• [TASK INPUT]
-*-

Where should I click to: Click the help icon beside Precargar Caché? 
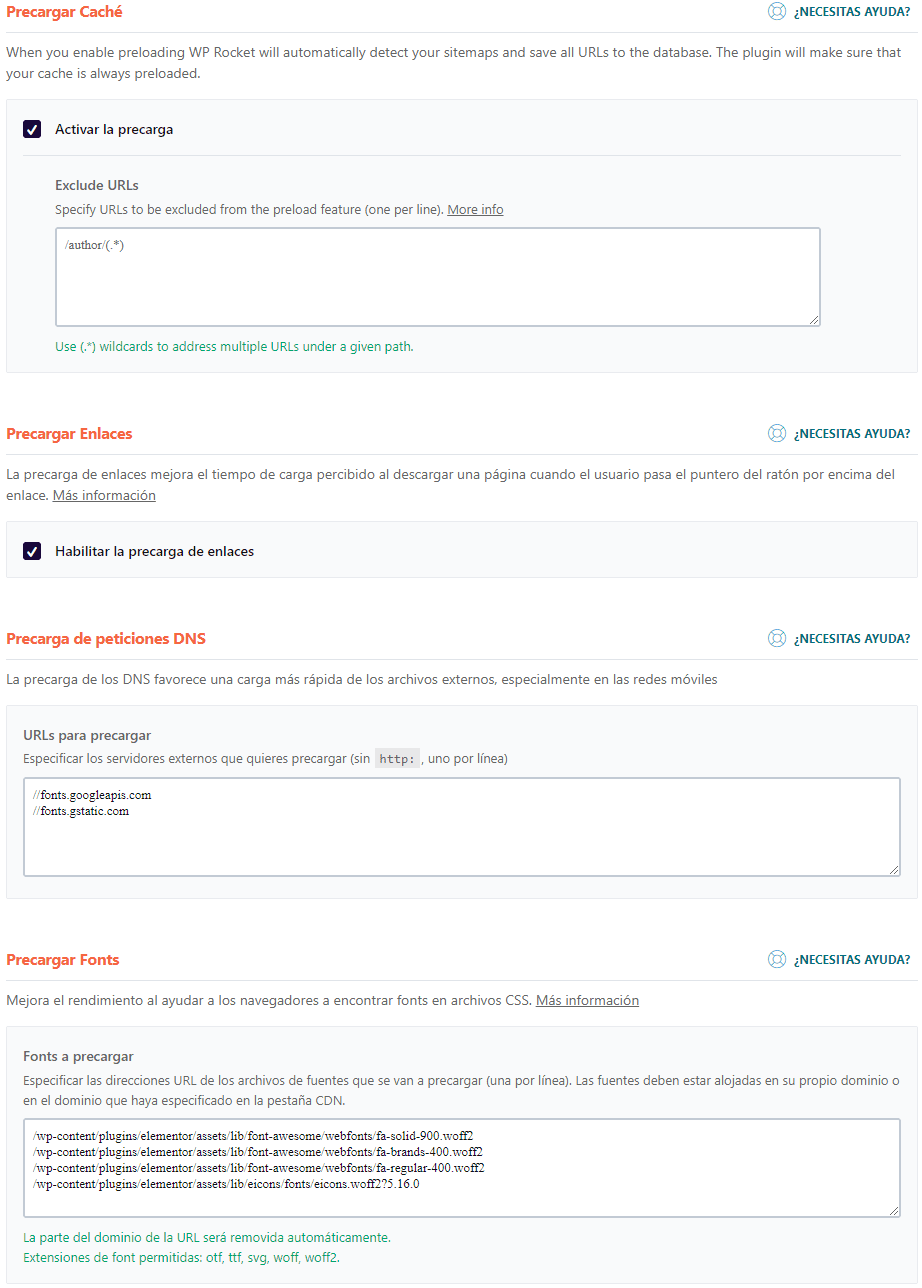coord(777,11)
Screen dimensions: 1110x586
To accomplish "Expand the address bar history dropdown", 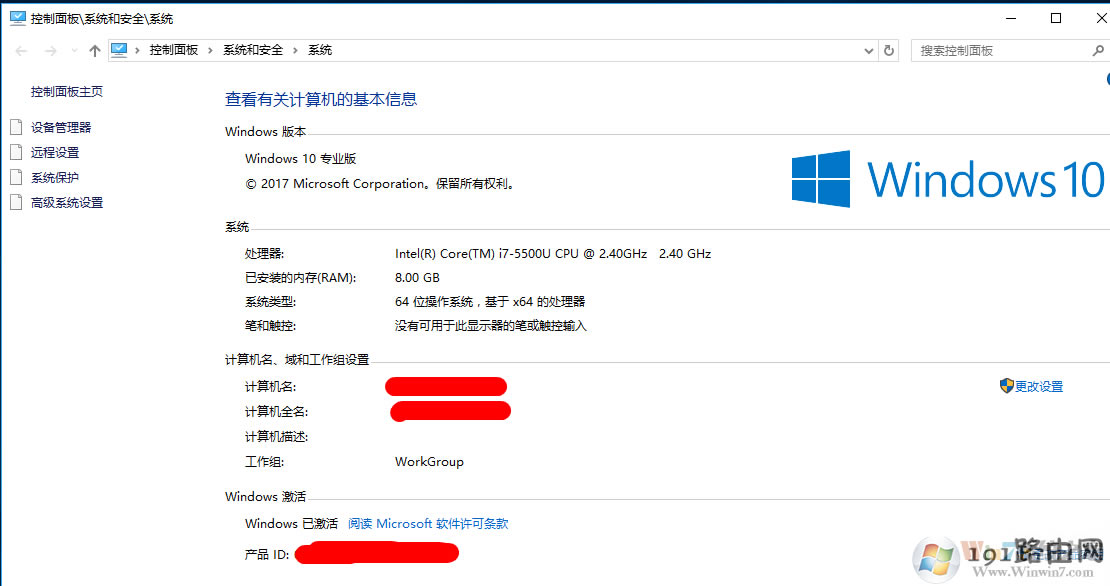I will tap(868, 50).
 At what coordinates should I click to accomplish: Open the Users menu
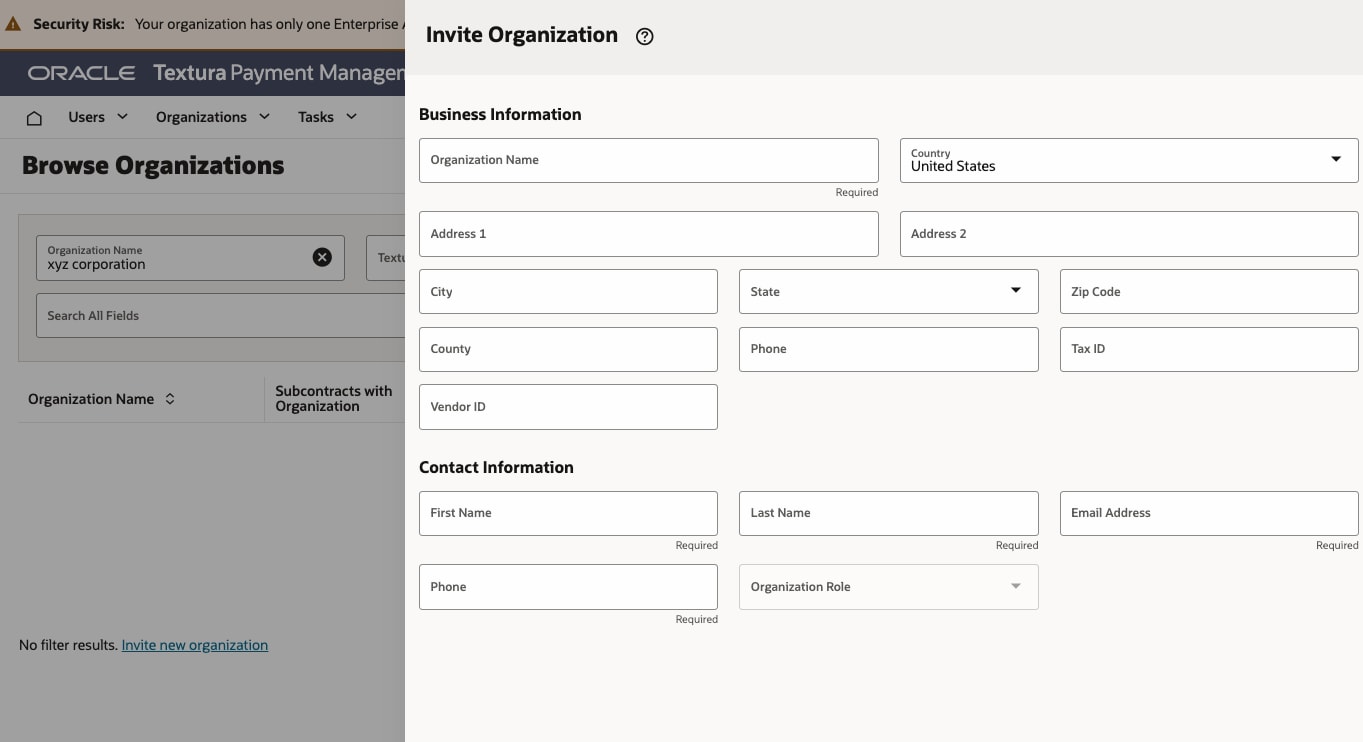click(98, 117)

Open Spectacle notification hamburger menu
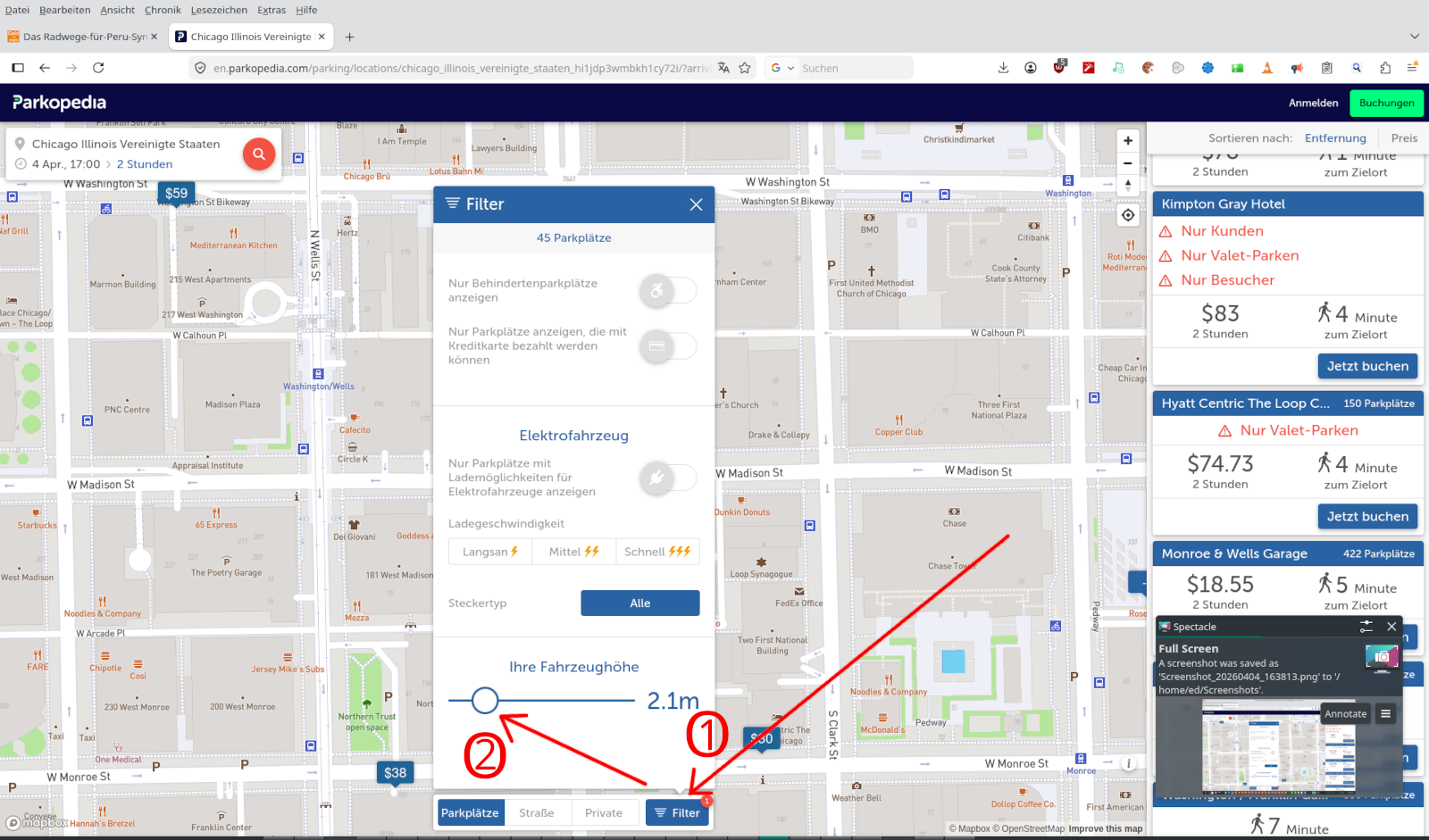tap(1385, 713)
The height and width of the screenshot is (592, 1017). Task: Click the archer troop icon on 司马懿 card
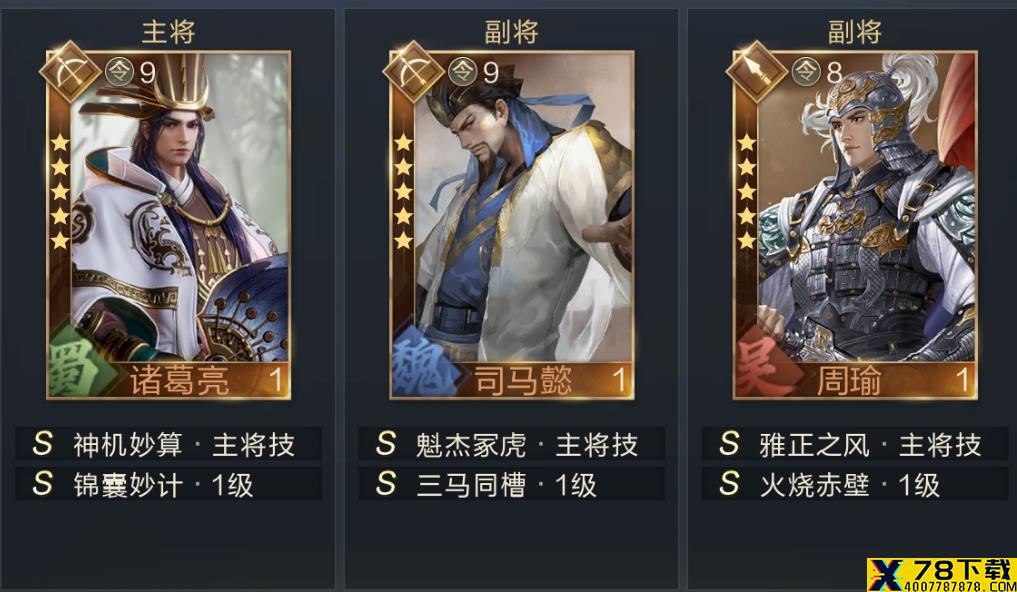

-*-

• [TASK DETAILS] Write out exactly, with no pictures, each line from the one containing "At what coordinates" through the last line of the listing above, both included.

• [EXERCISE RESPONSE]
 At what coordinates should I click to accomplish: Open the Users menu
click(98, 117)

Open Spectacle notification hamburger menu
tap(1385, 713)
The height and width of the screenshot is (592, 1017). Task: Click the archer troop icon on 司马懿 card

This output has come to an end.